Grundsätzlich gilt dabei:

  • die Autoteile müssen ausreichend und rundherum verpackt werden. Im Einzelfall bedeutet das für Auspuff, Autotüren, Kotflügel, Stoßstangen oder die Windschutzscheibe zunächst einmal eine Rund-um-Verpackung mit Luftpolsterfolie. Diese sollte mit stabilem Packband fixiert werden.
  • Auf die Luftpolsterfolie kommt dann, wenn möglich beziehungsweise notwendig ein sogenannter Kantenschutz aus Schaumstoff oder Styropor. Auch dieser muss mit Packband fixiert werden.
  • Als letzte Schicht erhält das Autoteil für den Transport eine Verpackugn aus dicker Kartonage. Auch hier wird wieder mit Packband fixiert.
  • Vorsicht ist die Mutter der Porzelankiste: Besser eine Schicht Folie mehr, als eine zu wenig.

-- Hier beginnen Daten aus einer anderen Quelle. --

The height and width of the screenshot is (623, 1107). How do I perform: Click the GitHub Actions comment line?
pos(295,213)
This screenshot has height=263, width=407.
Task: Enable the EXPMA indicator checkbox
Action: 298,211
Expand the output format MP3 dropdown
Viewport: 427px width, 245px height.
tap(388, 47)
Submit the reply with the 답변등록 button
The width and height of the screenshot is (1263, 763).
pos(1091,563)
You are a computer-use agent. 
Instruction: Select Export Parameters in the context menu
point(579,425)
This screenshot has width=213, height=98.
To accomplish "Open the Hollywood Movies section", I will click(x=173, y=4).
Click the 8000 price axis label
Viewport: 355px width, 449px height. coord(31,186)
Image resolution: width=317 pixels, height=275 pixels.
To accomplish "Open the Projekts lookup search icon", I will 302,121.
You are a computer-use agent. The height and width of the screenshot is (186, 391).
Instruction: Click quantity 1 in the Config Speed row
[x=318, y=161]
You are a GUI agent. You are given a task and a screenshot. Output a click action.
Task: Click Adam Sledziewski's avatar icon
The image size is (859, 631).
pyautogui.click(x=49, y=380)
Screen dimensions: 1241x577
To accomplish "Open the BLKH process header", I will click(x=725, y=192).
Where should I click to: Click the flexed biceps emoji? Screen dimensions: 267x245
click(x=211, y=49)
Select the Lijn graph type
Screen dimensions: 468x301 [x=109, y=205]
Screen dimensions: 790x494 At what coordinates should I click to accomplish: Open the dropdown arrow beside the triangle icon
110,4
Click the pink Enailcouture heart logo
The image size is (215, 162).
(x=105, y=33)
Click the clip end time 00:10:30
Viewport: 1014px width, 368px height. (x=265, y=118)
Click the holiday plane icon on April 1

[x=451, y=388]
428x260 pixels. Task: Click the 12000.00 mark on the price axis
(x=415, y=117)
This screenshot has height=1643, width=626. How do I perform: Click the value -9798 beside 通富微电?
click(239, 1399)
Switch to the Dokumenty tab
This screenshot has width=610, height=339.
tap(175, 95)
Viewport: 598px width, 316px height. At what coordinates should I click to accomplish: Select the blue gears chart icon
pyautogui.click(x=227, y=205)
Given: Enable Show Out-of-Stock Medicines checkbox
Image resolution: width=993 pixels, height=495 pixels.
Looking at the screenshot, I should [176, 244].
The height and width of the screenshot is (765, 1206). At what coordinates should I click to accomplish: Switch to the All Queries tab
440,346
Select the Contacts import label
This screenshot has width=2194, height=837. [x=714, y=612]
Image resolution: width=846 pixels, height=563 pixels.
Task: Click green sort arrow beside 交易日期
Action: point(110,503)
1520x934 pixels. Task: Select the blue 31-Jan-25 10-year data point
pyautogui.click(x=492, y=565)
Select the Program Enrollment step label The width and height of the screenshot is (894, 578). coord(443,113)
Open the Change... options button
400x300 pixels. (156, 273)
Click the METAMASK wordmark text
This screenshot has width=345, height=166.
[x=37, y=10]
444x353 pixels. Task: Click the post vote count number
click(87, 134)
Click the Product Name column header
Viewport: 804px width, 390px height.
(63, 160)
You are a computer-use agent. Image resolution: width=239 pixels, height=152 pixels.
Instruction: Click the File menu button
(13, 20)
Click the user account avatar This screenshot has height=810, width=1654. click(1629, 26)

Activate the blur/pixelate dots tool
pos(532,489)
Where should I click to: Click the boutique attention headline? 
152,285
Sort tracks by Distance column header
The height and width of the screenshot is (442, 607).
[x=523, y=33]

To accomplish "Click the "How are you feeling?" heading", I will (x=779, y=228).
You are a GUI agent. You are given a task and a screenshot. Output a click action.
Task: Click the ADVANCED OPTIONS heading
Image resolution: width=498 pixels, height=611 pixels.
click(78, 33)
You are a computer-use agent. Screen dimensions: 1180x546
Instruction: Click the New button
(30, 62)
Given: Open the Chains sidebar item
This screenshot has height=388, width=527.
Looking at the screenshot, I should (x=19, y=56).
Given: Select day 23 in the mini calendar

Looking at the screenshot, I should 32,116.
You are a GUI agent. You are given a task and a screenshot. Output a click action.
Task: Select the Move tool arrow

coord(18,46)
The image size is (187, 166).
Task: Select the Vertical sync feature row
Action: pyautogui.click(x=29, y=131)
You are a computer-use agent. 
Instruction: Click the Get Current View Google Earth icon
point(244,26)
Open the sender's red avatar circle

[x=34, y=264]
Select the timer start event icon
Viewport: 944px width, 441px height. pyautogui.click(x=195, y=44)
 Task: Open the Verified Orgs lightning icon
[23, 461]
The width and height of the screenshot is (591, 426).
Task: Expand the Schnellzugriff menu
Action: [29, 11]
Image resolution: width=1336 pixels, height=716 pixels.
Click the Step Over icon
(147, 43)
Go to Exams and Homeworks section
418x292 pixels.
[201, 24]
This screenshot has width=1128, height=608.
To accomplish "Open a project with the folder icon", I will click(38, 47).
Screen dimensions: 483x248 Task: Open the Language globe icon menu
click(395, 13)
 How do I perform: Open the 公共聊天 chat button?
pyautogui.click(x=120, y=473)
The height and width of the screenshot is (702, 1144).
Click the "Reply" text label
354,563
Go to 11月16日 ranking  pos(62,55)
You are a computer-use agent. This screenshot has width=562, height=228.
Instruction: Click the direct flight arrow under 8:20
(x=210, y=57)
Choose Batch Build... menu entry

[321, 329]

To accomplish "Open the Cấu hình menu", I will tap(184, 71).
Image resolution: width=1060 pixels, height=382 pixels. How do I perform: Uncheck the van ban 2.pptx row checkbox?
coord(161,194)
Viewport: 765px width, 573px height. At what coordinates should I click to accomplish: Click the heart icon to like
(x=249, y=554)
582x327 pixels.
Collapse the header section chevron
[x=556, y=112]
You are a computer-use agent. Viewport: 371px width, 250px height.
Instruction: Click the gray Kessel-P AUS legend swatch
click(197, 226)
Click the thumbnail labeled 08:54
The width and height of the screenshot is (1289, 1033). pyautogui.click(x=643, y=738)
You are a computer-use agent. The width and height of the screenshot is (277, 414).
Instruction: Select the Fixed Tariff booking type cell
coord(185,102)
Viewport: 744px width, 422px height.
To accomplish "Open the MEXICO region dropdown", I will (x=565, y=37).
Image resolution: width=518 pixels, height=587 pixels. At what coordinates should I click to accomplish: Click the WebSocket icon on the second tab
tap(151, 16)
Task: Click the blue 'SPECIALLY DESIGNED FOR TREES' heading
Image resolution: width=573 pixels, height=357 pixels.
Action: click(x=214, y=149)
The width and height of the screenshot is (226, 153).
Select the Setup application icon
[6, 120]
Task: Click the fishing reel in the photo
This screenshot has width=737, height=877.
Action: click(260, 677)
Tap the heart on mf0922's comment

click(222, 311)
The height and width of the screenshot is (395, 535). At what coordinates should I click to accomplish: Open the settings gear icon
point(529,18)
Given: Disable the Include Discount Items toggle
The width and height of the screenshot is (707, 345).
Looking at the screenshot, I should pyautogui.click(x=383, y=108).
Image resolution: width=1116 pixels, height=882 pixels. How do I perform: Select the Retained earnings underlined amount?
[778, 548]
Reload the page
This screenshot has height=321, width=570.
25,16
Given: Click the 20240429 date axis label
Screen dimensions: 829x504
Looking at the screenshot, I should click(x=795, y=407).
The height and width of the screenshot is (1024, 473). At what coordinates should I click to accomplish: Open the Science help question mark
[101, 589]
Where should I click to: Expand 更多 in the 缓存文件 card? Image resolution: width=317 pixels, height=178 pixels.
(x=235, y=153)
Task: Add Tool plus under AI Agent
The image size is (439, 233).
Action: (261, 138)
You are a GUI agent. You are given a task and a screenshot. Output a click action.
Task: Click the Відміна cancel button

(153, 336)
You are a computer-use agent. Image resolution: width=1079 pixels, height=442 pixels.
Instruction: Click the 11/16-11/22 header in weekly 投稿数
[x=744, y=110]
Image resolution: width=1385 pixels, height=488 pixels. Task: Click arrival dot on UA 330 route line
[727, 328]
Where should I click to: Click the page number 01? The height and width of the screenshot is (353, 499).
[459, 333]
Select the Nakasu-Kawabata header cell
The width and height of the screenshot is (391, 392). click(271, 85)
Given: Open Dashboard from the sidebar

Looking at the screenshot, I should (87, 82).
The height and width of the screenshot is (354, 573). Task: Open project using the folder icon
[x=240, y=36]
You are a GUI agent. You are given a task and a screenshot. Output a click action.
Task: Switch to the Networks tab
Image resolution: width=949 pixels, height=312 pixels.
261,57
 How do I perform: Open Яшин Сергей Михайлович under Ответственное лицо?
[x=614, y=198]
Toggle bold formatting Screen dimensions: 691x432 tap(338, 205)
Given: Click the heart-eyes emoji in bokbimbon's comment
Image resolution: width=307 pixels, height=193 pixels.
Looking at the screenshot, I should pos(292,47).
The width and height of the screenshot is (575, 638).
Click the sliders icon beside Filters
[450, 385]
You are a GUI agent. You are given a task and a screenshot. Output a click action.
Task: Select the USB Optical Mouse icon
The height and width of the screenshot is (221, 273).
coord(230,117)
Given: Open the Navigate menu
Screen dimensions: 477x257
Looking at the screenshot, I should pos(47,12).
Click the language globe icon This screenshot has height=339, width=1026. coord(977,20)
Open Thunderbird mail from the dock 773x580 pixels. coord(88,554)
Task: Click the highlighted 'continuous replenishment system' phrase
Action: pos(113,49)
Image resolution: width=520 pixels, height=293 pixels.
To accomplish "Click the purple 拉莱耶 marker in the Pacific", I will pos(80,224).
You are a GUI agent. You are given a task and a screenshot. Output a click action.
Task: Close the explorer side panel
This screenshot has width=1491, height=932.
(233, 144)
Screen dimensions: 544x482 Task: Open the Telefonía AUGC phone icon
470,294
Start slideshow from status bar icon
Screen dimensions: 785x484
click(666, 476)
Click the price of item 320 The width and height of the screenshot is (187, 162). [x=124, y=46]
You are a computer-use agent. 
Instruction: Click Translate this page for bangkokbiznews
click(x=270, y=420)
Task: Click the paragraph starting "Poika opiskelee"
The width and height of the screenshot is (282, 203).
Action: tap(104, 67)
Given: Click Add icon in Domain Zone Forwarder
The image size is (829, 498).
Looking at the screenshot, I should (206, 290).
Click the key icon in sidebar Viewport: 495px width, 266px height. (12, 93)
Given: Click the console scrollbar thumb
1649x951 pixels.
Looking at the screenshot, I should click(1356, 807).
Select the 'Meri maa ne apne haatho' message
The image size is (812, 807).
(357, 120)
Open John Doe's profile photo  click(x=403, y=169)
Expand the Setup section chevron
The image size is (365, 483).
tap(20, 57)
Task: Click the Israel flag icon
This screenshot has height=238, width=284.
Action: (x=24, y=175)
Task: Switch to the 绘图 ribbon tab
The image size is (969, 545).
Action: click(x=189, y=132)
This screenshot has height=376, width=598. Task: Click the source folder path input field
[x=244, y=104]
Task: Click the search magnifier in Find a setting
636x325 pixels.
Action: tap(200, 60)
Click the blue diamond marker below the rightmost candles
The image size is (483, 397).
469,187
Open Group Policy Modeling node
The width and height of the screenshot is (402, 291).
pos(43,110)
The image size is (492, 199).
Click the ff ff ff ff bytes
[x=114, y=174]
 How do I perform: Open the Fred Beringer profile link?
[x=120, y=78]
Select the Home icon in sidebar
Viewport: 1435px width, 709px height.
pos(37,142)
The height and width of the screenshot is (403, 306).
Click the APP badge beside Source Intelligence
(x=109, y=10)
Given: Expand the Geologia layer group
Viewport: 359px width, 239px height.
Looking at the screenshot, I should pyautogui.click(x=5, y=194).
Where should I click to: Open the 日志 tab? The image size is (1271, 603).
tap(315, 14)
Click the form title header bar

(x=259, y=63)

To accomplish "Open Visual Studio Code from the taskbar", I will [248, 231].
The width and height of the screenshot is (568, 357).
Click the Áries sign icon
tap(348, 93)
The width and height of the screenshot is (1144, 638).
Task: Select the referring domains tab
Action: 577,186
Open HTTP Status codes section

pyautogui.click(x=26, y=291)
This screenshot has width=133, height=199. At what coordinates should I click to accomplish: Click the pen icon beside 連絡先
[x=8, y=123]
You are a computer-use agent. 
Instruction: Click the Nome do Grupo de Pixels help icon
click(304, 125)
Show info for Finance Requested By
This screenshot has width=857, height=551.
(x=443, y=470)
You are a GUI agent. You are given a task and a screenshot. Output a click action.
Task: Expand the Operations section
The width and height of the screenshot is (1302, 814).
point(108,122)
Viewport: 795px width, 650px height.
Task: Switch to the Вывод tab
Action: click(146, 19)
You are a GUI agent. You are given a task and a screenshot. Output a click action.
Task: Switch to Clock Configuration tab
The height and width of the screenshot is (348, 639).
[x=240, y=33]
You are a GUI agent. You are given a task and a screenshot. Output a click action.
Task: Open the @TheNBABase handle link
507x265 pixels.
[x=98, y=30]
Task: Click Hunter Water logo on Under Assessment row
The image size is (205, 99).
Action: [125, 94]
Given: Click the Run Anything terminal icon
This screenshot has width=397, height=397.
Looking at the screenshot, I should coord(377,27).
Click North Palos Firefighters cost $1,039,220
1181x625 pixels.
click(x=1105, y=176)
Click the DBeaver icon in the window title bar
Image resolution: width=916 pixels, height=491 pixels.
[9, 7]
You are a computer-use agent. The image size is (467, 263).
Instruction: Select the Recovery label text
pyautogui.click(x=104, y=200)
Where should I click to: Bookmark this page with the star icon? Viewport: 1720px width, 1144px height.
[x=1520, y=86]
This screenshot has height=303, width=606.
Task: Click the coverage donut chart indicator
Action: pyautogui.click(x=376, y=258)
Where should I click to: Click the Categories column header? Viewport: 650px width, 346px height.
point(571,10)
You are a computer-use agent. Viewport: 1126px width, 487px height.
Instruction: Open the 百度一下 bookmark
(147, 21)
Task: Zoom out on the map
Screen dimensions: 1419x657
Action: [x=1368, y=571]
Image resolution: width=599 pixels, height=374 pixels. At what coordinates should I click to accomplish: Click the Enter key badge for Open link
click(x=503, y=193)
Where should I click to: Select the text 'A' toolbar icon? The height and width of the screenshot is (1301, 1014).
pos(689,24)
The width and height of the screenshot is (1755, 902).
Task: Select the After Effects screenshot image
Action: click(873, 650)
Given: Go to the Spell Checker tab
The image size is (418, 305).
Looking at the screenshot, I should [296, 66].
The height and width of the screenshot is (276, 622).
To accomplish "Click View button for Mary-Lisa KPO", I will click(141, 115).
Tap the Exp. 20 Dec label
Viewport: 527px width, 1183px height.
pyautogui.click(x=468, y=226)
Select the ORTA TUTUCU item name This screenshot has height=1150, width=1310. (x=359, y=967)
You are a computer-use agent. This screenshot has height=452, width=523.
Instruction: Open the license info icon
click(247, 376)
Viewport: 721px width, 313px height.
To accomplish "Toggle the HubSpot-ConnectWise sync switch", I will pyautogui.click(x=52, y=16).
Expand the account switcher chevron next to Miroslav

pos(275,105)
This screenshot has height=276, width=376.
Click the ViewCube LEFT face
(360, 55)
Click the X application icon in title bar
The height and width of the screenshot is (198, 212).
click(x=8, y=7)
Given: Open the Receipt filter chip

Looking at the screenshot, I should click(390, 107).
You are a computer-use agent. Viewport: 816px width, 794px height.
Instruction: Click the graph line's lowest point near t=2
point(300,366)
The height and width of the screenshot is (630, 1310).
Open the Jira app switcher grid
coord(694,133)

  • Beim Verschicken von Reifen müssen ebenfalls einige Dinge beachtet werden.Reifen ohne Felgen müssen nicht eigens verpackt werden, sondern können so wie sind versehen mit einem Versandschein transportiert werden. Sollen die Reifen mit Felgen verschickt werden, müssen diese entsprechend abgepolstert werden. Im besten Fall mit Luftpolsterfolie in einer ersten Schicht und in einer zweiten mit dicker Kartonage. Alles muss rundherum gut mit Packband fixiert werden. Dabei sollten die Klebebandstreifen kreuz und quer über den Reifen verlaufen, damit nichts verrutschen kann.
  • Verwendet man altes Verpackungmaterial wieder, sollte man darauf achten, alte Paketscheine zu entfernen beziehungsweise unkenntlich zu machen, damit der Reifen nicht an die falsche Adresse geliefert wird.
  • Soll ein Motor verschickt werden ist eine notwendig. Bevor der Motor auf die Palette kommt, sollte diese aber mit dicker Kartonage und Luftpolsterfolie gepolstert werden. Der Motor selbst wird ebenfalls mit Luftpolsterfolie umwickelt, mit Packband verklebt und erhält dann zusätzlich noch eine Schicht aus dicker Kartonage, die ebenfalls gut von allen Seiten fixiert werden muss. Der Motor selbst muss fest mit der Palette verbunden werden. Hierzu erfüllen ein Spanngurt oder aber sogenannte Zurrgurte beziehngsweise lange Kabelbinder ihren Zweck. In jedem Fall müssen die Gurte unterhalb der Palette durchgeführt und gut festgezurrt werden, damit nichts verrutschen kann.